Stored items
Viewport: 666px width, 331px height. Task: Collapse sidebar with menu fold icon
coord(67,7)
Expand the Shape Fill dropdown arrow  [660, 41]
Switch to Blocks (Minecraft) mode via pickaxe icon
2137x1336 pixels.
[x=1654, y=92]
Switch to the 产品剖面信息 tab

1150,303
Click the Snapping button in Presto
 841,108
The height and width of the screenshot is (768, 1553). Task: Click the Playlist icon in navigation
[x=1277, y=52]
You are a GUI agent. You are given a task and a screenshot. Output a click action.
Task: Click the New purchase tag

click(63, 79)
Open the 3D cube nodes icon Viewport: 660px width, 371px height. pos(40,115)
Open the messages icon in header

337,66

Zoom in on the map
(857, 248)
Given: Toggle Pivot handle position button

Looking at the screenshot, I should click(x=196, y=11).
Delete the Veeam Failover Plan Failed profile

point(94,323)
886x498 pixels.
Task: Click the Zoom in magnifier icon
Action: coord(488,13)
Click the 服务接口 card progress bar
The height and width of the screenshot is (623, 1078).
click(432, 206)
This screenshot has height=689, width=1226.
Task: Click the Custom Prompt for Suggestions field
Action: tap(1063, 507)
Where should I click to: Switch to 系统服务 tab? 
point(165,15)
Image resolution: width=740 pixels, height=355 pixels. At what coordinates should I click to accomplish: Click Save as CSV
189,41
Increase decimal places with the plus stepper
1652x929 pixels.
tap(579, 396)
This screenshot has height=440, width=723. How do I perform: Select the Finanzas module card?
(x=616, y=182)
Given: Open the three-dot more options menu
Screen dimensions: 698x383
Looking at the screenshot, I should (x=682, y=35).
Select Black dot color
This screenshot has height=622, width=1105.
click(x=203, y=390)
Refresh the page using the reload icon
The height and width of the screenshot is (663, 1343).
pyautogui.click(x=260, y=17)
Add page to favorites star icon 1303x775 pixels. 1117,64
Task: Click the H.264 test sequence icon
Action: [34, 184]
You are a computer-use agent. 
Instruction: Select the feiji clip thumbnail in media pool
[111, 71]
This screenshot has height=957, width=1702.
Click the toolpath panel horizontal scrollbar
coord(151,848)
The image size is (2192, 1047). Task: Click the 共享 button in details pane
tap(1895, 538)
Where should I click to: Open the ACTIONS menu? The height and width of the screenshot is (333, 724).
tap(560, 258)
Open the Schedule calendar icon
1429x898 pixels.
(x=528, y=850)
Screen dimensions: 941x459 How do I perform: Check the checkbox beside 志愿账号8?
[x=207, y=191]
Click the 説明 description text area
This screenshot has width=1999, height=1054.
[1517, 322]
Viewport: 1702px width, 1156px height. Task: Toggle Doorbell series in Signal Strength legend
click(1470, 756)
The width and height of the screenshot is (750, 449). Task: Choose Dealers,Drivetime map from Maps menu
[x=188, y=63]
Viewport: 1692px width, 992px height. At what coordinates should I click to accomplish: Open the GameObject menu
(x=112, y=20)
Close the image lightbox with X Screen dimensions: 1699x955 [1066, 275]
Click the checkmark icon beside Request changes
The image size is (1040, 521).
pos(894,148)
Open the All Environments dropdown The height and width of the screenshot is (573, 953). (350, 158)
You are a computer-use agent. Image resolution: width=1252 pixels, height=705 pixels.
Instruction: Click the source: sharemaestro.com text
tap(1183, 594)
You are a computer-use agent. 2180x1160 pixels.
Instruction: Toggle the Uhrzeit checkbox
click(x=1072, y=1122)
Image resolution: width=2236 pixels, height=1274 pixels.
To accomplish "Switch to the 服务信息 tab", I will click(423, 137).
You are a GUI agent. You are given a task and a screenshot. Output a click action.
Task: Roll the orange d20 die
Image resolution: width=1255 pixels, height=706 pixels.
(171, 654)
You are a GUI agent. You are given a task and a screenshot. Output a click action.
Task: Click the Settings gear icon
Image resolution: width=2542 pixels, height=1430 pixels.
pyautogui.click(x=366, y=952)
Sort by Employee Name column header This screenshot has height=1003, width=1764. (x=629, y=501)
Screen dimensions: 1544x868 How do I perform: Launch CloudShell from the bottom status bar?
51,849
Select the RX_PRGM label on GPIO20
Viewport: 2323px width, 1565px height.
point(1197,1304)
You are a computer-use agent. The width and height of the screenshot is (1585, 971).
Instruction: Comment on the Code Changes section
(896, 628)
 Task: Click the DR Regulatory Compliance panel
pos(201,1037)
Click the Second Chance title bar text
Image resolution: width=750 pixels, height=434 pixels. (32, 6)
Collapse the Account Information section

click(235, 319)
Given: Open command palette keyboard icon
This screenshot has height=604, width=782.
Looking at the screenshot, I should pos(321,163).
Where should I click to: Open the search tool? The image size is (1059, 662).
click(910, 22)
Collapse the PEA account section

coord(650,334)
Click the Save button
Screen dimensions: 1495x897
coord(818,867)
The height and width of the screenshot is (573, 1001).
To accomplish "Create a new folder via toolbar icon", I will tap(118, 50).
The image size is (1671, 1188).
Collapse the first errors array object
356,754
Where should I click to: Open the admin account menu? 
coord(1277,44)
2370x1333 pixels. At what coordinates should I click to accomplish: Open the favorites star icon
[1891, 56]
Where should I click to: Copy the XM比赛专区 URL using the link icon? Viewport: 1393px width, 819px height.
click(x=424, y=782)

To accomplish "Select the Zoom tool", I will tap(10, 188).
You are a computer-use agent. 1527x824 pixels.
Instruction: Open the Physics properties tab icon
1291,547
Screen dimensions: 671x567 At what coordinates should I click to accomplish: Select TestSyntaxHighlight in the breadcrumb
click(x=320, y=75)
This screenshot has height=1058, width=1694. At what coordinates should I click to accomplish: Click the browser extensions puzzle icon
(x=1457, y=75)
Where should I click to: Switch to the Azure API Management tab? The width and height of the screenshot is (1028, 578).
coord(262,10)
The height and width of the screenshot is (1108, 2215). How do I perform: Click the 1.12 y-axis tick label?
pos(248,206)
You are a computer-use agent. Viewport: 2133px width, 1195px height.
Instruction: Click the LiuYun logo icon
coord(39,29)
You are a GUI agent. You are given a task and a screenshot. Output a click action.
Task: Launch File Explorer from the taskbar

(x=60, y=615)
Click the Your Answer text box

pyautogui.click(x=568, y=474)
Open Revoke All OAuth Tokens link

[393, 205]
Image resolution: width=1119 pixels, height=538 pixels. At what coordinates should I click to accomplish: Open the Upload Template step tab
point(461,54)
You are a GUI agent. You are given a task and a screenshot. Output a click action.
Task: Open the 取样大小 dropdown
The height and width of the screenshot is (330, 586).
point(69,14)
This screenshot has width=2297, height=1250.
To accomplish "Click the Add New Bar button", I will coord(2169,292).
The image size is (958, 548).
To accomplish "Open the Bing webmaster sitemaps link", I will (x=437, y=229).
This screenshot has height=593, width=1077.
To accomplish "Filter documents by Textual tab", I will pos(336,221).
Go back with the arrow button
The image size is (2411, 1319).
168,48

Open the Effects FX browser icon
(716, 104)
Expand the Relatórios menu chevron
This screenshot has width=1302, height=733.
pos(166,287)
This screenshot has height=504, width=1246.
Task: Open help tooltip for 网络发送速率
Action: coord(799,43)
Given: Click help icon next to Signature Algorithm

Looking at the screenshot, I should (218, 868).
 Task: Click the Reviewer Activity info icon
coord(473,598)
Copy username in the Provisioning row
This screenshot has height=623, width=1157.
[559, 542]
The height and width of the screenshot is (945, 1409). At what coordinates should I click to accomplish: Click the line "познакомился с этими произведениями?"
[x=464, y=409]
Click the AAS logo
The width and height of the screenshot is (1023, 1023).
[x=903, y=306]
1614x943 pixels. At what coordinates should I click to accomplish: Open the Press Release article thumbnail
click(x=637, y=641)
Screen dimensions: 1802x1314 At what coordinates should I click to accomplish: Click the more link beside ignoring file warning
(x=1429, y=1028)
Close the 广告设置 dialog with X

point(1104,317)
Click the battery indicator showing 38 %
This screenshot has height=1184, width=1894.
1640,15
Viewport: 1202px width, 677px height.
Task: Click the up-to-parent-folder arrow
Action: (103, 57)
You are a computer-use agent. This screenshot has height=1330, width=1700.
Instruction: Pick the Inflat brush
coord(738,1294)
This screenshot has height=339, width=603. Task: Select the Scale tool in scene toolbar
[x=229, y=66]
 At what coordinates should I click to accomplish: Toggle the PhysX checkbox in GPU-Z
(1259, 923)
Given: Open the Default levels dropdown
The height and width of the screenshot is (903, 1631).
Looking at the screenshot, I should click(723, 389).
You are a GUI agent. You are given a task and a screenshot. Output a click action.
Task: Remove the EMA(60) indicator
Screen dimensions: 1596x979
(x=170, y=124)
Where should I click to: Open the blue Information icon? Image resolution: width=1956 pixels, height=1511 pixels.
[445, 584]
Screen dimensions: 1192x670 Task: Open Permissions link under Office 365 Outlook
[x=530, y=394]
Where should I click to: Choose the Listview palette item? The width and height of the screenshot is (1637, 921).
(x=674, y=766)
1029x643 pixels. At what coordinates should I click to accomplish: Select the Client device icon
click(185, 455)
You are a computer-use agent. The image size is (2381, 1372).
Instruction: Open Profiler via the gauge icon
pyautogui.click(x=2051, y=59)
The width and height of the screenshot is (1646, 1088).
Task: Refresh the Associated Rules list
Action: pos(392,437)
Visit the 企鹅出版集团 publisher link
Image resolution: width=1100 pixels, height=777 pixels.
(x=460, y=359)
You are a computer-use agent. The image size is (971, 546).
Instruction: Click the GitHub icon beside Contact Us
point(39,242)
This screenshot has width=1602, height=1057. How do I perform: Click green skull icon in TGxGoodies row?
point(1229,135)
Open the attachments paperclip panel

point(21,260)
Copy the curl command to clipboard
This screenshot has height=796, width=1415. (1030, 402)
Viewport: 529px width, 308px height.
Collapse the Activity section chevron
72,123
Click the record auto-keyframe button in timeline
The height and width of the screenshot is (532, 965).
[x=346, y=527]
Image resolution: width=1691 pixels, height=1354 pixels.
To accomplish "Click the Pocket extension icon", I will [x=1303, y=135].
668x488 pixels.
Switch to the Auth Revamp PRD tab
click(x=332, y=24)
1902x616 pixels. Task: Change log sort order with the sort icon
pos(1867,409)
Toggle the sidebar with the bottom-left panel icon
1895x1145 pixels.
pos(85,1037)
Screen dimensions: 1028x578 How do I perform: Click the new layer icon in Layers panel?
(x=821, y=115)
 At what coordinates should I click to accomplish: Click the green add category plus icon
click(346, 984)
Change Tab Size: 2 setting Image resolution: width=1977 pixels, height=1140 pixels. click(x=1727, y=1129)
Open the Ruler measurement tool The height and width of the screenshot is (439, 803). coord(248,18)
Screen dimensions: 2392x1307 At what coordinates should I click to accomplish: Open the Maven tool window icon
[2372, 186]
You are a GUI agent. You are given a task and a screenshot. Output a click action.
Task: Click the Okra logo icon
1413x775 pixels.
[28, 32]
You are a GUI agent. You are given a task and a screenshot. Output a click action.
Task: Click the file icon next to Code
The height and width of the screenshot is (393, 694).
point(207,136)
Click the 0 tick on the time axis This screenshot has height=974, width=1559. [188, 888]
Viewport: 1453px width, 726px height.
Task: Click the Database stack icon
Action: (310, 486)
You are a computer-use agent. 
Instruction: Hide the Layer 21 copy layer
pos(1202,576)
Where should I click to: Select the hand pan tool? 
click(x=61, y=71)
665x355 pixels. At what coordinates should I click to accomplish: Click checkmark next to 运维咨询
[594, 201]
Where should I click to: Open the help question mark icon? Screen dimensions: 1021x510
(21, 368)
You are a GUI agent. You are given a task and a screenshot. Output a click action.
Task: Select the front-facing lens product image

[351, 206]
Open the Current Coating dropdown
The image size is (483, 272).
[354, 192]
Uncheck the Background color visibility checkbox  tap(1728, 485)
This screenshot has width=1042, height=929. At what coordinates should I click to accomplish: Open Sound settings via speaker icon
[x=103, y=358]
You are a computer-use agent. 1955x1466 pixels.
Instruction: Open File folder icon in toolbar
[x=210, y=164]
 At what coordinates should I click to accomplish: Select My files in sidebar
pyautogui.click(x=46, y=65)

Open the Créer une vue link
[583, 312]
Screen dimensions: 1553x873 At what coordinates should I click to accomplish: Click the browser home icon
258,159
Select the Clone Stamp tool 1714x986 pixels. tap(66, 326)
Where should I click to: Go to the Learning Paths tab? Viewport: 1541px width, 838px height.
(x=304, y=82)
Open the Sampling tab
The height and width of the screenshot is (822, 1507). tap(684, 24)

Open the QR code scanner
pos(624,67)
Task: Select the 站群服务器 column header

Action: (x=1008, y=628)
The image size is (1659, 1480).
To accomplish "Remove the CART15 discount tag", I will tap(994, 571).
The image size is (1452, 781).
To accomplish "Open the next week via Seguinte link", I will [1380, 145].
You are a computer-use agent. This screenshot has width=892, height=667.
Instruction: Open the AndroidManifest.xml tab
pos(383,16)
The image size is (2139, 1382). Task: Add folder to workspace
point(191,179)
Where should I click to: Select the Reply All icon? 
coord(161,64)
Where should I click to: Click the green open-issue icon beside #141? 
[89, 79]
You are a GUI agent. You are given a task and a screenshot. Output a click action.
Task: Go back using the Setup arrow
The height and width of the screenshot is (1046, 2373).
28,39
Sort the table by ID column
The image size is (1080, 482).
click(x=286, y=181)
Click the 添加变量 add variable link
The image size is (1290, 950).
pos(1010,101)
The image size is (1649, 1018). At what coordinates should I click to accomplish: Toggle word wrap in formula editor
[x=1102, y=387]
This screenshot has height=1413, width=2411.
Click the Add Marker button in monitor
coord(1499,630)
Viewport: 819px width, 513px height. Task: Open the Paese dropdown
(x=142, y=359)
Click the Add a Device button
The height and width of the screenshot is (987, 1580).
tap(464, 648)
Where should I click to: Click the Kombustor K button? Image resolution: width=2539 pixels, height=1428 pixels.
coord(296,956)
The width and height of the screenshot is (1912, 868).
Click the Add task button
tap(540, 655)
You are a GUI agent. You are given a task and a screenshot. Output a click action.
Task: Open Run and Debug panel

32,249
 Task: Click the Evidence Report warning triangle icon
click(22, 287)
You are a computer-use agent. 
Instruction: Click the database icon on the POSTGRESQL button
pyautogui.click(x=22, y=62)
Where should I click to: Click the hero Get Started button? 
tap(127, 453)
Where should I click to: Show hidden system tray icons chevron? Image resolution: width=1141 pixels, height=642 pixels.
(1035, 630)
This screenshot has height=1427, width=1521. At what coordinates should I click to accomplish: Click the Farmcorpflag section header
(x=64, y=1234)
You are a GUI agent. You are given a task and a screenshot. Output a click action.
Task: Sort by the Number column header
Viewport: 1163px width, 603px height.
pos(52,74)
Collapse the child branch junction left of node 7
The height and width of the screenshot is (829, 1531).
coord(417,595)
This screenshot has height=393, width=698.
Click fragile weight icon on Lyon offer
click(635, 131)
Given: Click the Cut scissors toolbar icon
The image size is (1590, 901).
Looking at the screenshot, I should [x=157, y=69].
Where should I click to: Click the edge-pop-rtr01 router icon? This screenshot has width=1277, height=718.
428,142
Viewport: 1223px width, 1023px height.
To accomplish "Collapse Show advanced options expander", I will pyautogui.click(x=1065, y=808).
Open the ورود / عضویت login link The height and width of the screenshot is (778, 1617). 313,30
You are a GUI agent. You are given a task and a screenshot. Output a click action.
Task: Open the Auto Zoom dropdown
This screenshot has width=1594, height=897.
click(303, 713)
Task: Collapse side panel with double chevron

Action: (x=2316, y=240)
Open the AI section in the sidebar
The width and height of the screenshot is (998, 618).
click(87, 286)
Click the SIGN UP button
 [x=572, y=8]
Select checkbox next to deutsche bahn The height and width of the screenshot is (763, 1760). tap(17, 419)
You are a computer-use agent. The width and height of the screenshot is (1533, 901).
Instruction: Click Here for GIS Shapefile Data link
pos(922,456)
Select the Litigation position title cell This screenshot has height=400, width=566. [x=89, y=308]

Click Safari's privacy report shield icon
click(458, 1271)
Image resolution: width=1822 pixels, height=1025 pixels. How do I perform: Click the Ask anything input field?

WHAT TO PRODUCE -
Check every line of the records, and copy the ones that hold the word "options".

ANSWER FOR THE TASK -
Given: Open the three-dot more options menu
To accomplish "Collapse Show advanced options expander", I will pyautogui.click(x=1065, y=808).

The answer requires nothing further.